SOT Awards

Carcinogenesis SS James A. Swenberg Carcinogenesis Merit Award for Junior Faculty Members

Deadline: January 7

The goal of the James A. Swenberg Carcinogenesis Merit Award Fund is to encourage junior faculty members to conduct transformative mechanistic research in the field of carcinogenesis. The fund is used to recognize outstanding individuals for their cumulative contribution to advancements in understanding the mechanisms of environmental agent-associated carcinogenesis. One award will be given each year. The awardee will receive a cash award of $1,000, a plaque of recognition, and be asked to give a brief presentation of their work (~10 min) in chemical carcinogenesis at the Carcinogenesis Specialty Section Meeting/Reception during the SOT Annual Meeting.

Eligibility requirements:
• Member of the Carcinogenesis Specialty Section at the time of the award
• Holds appointment as a tenure- or research-track assistant professor in an academic institution in the United States or abroad
• Within 15 years since obtaining the highest earned degree (in the year of the Annual Meeting of the Society of Toxicology)
• Applicants can be self-nominated or nominated by their peers.

Application requirements:
• Two letters of support will be required to be sent directly to the CSS contact. The applicant will need to provide the following as a pdf in this order:
• A cover letter/letter of application briefly describing significant research and contributions to the field of carcinogenesis (no more than 2 pages).
• A current curriculum vitae.

Contact Information:
All materials regarding the award should be sent to Jia-Sheng Wang by January 7 as a PDF.
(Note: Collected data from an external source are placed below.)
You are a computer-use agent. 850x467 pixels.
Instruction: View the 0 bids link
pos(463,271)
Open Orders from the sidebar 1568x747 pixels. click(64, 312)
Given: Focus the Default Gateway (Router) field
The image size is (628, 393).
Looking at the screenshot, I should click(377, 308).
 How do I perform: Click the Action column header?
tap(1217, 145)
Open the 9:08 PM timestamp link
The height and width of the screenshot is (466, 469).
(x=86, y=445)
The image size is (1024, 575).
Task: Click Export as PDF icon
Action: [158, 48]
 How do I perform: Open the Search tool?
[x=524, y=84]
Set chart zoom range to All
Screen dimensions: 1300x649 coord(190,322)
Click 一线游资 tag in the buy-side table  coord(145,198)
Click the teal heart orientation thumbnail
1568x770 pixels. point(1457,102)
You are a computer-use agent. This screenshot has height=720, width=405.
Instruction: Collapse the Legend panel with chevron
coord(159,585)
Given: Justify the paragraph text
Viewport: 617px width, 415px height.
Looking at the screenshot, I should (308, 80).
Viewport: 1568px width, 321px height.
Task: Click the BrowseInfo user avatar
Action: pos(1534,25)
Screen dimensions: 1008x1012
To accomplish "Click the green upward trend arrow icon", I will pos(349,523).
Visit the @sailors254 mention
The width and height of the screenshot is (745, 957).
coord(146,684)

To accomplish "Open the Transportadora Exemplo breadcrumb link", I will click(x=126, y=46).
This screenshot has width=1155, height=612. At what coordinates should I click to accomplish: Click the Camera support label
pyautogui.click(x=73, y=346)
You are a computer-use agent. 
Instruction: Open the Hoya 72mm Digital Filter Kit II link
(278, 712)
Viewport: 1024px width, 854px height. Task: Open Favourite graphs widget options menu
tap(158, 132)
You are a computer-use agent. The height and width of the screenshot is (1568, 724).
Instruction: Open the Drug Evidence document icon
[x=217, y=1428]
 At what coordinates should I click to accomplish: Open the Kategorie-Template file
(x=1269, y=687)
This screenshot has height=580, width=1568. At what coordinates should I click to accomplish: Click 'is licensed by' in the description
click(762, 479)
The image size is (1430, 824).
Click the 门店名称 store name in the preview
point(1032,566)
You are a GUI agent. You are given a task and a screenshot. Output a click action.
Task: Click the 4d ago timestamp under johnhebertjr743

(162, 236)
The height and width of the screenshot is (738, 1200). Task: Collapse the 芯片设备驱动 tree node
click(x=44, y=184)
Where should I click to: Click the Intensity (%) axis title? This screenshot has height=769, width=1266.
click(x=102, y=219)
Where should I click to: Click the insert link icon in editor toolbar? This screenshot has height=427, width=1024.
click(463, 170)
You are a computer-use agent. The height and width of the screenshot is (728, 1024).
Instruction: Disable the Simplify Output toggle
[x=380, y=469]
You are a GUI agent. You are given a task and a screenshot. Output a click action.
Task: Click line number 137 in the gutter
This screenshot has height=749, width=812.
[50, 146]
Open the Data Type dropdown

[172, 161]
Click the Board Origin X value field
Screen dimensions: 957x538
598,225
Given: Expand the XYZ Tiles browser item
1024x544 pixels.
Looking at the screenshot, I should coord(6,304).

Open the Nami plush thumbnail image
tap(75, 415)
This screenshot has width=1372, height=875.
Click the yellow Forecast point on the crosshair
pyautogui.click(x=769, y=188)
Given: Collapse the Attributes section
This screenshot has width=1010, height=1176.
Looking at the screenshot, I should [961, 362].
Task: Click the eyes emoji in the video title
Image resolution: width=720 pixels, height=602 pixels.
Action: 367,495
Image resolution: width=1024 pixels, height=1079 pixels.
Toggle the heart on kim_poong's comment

Background: Carcinogenesis Specialty Section is one of the oldest specialty sections within SOT and its members have made a number of seminal contributions to the field of toxicology and the Society. The membership of this specialty section is multidisciplinary and drawn from academia, industry, and government. Current range of interests include the understanding of genetic susceptibility to disease phenotypes at the molecular, cellular, whole organism, and population level as well as understanding the molecular mechanisms that underlie functional changes due to toxicology and carcinogenesis. Professor James A. Swenberg has been a longtime member of the Carcinogenesis Specialty Section. He is Kenan Distinguished Professor Emeritus of Environmental Sciences in the University of North Carolina at Chapel Hill School of Public Health’s Department of Environmental Sciences and Engineering. He earned a DVM degree from the University of Minnesota and a PhD in Veterinary Pathology from Ohio State University. He has been on the faculty at UNC since 1989 and a member of SOT since 1979. Professor Swenberg had a distinguished career in toxicology and his research has made seminal contribution to the field of biomarkers of DNA damage and understanding of how environmental agents may cause cancer through genotoxic mechanisms. Professor Swenberg has been a relentless promoter of scientific, service, and educational excellence in his trainees; many of them are holding faculty positions in the United States and abroad. The investment of his time, energy and wisdom into promoting junior faculty to success in academia was immense and will be recognized through this endowment fund.